The changes come as no surprise to independent public health experts.

“Overall some good news here,” wrote Sam Scarpino, an infectious disease researcher at Northeastern University in an email to NPR. “Continuing wastewater treatment, traveler screening and genome sequencing will be critical to ensuring the infrastructure is maintained for the next time we need it.”

But others expressed concern that investments in public health were being withdrawn.

“This is not surprising but is further evidence that these investments are always temporary and not part of a long-term strategy to become a better steward of public health data. “, he said. Beth Blauer, who helped run a highly respected COVID data tracking tool at Johns Hopkins that has since shut down stop working March.

Others fear that the changes will lead to patchy oversight measures.

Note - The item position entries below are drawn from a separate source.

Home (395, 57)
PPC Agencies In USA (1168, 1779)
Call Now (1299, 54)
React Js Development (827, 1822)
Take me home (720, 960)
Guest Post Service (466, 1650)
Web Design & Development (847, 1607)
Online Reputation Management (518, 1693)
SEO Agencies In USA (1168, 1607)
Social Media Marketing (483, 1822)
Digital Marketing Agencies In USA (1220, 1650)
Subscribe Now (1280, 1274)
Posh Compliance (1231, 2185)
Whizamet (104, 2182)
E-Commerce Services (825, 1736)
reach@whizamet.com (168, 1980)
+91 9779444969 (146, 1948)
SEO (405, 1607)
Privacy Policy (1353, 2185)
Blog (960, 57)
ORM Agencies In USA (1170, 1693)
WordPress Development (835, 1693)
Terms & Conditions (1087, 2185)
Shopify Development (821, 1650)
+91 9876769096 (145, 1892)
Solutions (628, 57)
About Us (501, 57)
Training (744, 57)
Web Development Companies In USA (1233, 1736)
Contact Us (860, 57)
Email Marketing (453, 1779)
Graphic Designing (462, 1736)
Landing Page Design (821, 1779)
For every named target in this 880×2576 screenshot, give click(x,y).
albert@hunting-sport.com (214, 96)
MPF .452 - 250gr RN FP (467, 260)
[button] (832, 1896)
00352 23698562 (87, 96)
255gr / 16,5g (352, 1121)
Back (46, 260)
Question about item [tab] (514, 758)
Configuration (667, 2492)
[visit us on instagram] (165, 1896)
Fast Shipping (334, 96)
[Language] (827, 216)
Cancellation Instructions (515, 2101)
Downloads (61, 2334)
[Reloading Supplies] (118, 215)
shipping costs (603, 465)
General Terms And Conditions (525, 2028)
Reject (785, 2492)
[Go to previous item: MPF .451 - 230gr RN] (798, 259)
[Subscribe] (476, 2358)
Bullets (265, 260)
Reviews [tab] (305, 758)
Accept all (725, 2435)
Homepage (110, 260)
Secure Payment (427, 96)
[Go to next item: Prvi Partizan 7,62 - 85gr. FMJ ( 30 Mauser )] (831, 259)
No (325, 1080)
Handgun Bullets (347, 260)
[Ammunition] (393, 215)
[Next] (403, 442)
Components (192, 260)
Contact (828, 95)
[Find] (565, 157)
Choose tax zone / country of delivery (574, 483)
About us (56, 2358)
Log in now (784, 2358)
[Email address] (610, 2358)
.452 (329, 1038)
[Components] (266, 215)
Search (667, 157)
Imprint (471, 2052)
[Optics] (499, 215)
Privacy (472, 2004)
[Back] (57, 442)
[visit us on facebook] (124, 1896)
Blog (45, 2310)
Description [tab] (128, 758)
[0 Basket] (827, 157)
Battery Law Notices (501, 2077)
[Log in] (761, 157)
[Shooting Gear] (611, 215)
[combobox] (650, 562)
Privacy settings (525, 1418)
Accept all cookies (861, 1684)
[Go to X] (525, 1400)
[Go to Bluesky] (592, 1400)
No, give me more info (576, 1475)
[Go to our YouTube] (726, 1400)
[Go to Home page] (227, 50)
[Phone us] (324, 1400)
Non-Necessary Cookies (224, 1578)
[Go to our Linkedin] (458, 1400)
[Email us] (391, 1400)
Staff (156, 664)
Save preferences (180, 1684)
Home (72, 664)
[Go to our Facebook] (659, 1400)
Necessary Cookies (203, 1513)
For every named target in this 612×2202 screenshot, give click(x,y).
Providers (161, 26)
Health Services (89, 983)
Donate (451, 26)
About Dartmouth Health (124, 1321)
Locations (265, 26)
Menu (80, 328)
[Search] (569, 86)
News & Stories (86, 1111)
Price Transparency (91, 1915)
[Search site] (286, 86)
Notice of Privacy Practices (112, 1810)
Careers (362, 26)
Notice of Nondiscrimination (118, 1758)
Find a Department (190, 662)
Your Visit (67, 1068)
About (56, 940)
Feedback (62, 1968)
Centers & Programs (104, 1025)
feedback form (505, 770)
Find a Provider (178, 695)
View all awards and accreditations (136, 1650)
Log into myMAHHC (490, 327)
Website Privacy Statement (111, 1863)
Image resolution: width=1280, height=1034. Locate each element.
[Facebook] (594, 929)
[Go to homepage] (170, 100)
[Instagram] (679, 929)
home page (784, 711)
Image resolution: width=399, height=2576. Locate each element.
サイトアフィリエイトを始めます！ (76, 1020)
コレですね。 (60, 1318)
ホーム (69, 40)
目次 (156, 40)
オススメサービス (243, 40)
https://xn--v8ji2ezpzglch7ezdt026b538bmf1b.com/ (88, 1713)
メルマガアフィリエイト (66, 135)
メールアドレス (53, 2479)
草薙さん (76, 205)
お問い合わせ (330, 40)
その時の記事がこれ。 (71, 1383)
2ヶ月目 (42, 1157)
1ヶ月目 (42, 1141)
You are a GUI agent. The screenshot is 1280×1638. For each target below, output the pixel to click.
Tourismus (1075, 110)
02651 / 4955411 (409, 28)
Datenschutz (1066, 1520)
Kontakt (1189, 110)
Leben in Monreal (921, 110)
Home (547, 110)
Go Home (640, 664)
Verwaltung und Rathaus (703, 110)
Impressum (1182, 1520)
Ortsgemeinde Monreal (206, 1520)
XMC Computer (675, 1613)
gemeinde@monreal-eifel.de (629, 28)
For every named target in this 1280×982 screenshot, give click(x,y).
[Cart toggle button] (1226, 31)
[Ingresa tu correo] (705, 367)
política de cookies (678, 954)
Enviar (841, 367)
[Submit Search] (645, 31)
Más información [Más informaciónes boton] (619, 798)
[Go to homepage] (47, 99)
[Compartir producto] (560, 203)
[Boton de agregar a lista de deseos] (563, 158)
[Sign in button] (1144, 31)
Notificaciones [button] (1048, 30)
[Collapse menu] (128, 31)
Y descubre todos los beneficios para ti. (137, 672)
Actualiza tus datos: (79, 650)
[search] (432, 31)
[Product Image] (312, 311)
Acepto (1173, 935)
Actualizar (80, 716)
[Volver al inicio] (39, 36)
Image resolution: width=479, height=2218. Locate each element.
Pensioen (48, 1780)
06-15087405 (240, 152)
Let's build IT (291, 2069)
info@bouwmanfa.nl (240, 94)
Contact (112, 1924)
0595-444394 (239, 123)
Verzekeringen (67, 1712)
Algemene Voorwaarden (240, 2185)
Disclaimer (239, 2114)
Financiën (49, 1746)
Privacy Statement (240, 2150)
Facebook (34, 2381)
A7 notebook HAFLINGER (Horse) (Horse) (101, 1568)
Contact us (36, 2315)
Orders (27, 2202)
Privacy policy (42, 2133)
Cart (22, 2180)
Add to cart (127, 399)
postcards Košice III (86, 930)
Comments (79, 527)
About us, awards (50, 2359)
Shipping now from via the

“Wastewater monitoring … is really imprecise, so there will be much of this country unsupervised,” writes Jennifer Nuzzohead of Brown University’s Pandemic Center, in an email.

“I’m most worried about how we track hospitalizations,” she said. “At this point in the pandemic, the number of hospital admissions is the best indicator of whether the level of infection that is occurring is causing disruption. But we are scaling back the level of hospital data we have. collecting.”

Nuzzo also argues that “we should use this period of relative quiet to increase surveillance for serious respiratory infections that send people to the hospital.”

That’s important because “we’re still trying to categorize people hospitalized for or because of COVID, and the reduction in how often data is reported makes it difficult to analyze the data and interpret what they mean.” It also makes it harder to act quickly.”

Scarpino agrees that there could be a problem.

“Moving from state-to-regional data and removing county-level risk will result in even less public and media interest,” he wrote in an email.

Scarpino noted: “Despite our achievements, the death toll is still too high. According to CDC data, they are currently hovering around 1,100 per week. To date, there have been 1.1 million COVID-19 deaths in the US.

“The CDC should redirect efforts to understand in as real time as possible what is driving state and regional variation in mortality,” he said.

The move to downsize some of its data collection efforts, he said, “signals that the CDC has given up on reducing mortality, which is unacceptable.”